3 min readCliff May was an artist: a saxophone player turned furniture designer who inspired a modern housing movement. Today I meditate on his 1946 style book, Western Ranch Houses.

image from book cover cliff may western ranch

For my birthday, I took a break from scraping and re-painting from precariously balanced ladder platforms … just kidding, I was up and painting on the platform at 7am.  However I did STOP at 8:15 when I hit the milestone of getting the second coat of paint on all the area that needs a ladder jack platform to reach.  Then I took the rest of the day off from manual labor.  Instead went down to campus to the Kohler Art Library to (metaphorically) check out Cliff May’s 1946 Sunset Western Ranch Houses. 

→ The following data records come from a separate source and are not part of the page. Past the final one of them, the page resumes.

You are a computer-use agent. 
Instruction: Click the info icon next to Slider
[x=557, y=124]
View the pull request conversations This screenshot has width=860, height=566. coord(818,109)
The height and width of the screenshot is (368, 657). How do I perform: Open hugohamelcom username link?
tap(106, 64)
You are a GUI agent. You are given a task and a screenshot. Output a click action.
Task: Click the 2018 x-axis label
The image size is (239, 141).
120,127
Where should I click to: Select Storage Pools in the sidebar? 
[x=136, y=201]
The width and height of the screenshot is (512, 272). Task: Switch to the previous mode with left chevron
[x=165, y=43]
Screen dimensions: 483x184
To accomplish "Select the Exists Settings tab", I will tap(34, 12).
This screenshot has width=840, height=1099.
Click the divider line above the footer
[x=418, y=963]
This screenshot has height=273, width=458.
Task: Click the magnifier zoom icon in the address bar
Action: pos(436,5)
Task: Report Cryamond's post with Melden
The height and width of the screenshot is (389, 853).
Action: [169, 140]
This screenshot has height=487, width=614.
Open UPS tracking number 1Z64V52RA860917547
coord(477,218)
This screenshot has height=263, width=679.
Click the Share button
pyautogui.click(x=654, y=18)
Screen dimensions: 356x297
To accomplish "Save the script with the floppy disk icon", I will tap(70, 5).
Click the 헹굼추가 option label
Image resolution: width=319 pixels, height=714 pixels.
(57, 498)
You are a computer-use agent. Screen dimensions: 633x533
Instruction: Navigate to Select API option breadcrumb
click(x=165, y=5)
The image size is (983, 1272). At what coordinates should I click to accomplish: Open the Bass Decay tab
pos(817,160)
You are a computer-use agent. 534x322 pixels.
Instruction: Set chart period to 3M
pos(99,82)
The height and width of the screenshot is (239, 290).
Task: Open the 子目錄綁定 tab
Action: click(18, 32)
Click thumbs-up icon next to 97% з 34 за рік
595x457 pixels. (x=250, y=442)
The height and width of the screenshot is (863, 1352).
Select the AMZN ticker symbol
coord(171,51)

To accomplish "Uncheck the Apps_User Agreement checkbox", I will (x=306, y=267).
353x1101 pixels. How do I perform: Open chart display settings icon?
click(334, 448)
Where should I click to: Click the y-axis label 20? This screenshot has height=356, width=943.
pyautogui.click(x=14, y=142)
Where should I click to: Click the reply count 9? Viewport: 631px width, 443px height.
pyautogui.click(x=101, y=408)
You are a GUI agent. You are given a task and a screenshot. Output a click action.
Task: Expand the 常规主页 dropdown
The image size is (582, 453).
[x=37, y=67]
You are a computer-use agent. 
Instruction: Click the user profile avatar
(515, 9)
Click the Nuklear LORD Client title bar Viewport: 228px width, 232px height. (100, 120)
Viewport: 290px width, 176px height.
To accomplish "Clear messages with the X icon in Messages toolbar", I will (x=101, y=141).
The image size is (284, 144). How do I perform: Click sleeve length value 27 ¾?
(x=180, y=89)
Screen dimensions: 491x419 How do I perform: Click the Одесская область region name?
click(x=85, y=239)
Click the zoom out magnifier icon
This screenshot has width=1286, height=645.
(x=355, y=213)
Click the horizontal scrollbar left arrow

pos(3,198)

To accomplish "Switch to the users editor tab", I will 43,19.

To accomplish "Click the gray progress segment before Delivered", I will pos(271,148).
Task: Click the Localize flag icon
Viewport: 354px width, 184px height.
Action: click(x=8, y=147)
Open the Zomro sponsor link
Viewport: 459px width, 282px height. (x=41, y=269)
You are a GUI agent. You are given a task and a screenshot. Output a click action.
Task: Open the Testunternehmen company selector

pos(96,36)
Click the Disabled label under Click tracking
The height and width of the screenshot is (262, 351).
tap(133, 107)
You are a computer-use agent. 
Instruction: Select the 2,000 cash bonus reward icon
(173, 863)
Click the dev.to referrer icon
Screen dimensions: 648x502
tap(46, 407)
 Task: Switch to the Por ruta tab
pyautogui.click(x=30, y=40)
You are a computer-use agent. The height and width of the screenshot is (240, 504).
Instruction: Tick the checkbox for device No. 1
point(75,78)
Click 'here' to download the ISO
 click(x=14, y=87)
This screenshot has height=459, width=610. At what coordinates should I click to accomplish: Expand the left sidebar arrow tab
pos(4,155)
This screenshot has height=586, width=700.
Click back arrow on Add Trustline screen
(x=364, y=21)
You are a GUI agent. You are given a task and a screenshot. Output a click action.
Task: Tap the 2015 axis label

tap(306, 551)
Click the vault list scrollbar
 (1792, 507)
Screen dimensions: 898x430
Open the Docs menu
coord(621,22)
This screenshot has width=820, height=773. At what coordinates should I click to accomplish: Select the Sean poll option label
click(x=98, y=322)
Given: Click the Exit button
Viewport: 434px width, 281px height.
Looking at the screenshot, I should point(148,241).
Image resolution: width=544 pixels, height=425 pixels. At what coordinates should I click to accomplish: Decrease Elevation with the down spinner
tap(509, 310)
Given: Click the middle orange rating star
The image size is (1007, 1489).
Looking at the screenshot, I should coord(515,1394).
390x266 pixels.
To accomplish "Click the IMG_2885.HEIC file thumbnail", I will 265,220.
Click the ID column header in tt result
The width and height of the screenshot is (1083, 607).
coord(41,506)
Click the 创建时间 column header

Never trained or licensed as an architect, Cliff May was an artist: a saxophone player turned furniture designer who expanded his scope first into staging mission style houses, then designing ranch houses, and ending by inspiring a whole housing movement.

A little history on May from Bruce Robertson’s essay in Carefree California: Cliff May and the Romance of the Ranch House.  May cut his teeth on house maintenance for his family’s rental properties and also shared housekeeping duties with his brother while his mother was “often ill (11).”  Robertson speculates that taking on those (then) housewifely duties inspired the adult May to embrace the efficiencies of modern open plan layouts, open kitchens, etc.  He also grew up around traditional Western Ranches – as in actual houses on Ranches – his aunt lived in one – and he was interested in that California heritage as a touch point for his house designs.  He caught the eye of Sunset Magazine – the Magazine of Western Living – and was featured on  many of their covers before they published his Western Ranch Houses.

From my, admittedly cursory, study of May’s Ranches its easy to see consistent features.

  • His designs, from modest to luxurious, are a single story with the low pitched roof of warm climates.
  • Huge picture windows and even glass walls connect interior public areas (at grade) to adjacent patios.
  • In some cases guest spaces (or maid’s quarters) are connected to the main house by a roof but not by enclosed interior spaces.
  • Most are built from rustic or natural materials: field stone fireplaces, clad in board-and-batten siding, and with exposed rafters and roof decking that continue from the eaves outside into the interior ceilings.

Below are a few of his more modest ranch plans, pulled from the Cliff May Registry online that look a lot like the midwestern ranches that can be found in my neighborhood (except for the glass walled living rooms).  Most of the designs in Western Ranch Houses are much more grand in scale, with sprawling angled wings, maid’s quarters etc.  Even the so called “Compact Ranch House” is 2157 square feet.

I was interested to learn that May attributed the  American Ranch tendency to have a plain and closed front and more open patio based back yard to the same concept in the Spanish rancheros which drew from Moorish customs of “lavishing decoration upon the interior … but leaving most of the outer surfaces blank (14).”  It’s fascinating to find a connection between the houses I loved so much when I traveled in Morocco and my own modest ranch.

He stated that “The Patio is Key” and designed all his houses with zero grade connections to back yard outside living space.  This underlines a problem (which I intend to fix) with my own ranch house.  Midwestern tract house ranches have both cost and weather constraints that keep them a little less generously connected to the outside than their Californian brethren.  Still my own house has a cold straight line separation from its back yard and doesn’t even have a door that opens to the rear (the kitchen door opens onto a breezeway that connects the front and back yards).  From the first, I’ve had a variety of plans to connect the living spaces more smoothly into the back yard.  More on that later.